╔══

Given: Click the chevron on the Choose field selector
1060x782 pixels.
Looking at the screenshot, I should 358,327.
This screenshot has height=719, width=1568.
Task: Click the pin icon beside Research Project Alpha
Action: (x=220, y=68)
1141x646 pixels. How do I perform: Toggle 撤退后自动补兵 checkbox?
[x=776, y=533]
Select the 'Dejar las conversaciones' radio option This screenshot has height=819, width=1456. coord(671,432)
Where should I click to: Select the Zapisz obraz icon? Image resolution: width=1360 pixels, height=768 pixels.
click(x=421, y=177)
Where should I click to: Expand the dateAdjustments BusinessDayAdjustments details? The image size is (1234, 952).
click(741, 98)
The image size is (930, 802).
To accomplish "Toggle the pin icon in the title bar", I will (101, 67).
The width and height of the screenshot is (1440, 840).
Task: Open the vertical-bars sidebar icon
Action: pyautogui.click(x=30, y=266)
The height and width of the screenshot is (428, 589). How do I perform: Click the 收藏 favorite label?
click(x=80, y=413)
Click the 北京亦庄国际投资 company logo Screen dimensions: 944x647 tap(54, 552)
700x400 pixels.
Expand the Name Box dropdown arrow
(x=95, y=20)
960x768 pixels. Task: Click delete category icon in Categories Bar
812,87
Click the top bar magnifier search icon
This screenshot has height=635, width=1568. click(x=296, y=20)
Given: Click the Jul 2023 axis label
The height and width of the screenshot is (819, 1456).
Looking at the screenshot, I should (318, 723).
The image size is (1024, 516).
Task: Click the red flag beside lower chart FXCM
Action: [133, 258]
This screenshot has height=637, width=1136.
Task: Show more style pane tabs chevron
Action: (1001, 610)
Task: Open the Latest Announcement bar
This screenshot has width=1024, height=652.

╚══

◆ WHAT THE EXERCISE ASKS ◆
Repeat all of the records above word for word, keeping every line in its original order.

◆ TASK ANSWER ◆
Given: Click the chevron on the Choose field selector
1060x782 pixels.
Looking at the screenshot, I should 358,327.
This screenshot has height=719, width=1568.
Task: Click the pin icon beside Research Project Alpha
Action: (x=220, y=68)
1141x646 pixels. How do I perform: Toggle 撤退后自动补兵 checkbox?
[x=776, y=533]
Select the 'Dejar las conversaciones' radio option This screenshot has height=819, width=1456. coord(671,432)
Where should I click to: Select the Zapisz obraz icon? Image resolution: width=1360 pixels, height=768 pixels.
click(x=421, y=177)
Where should I click to: Expand the dateAdjustments BusinessDayAdjustments details? The image size is (1234, 952).
click(741, 98)
The image size is (930, 802).
To accomplish "Toggle the pin icon in the title bar", I will (101, 67).
The width and height of the screenshot is (1440, 840).
Task: Open the vertical-bars sidebar icon
Action: pyautogui.click(x=30, y=266)
The height and width of the screenshot is (428, 589). How do I perform: Click the 收藏 favorite label?
click(x=80, y=413)
Click the 北京亦庄国际投资 company logo Screen dimensions: 944x647 tap(54, 552)
700x400 pixels.
Expand the Name Box dropdown arrow
(x=95, y=20)
960x768 pixels. Task: Click delete category icon in Categories Bar
812,87
Click the top bar magnifier search icon
This screenshot has height=635, width=1568. click(x=296, y=20)
Given: Click the Jul 2023 axis label
The height and width of the screenshot is (819, 1456).
Looking at the screenshot, I should (318, 723).
The image size is (1024, 516).
Task: Click the red flag beside lower chart FXCM
Action: [133, 258]
This screenshot has height=637, width=1136.
Task: Show more style pane tabs chevron
Action: (1001, 610)
Task: Open the Latest Announcement bar
This screenshot has width=1024, height=652.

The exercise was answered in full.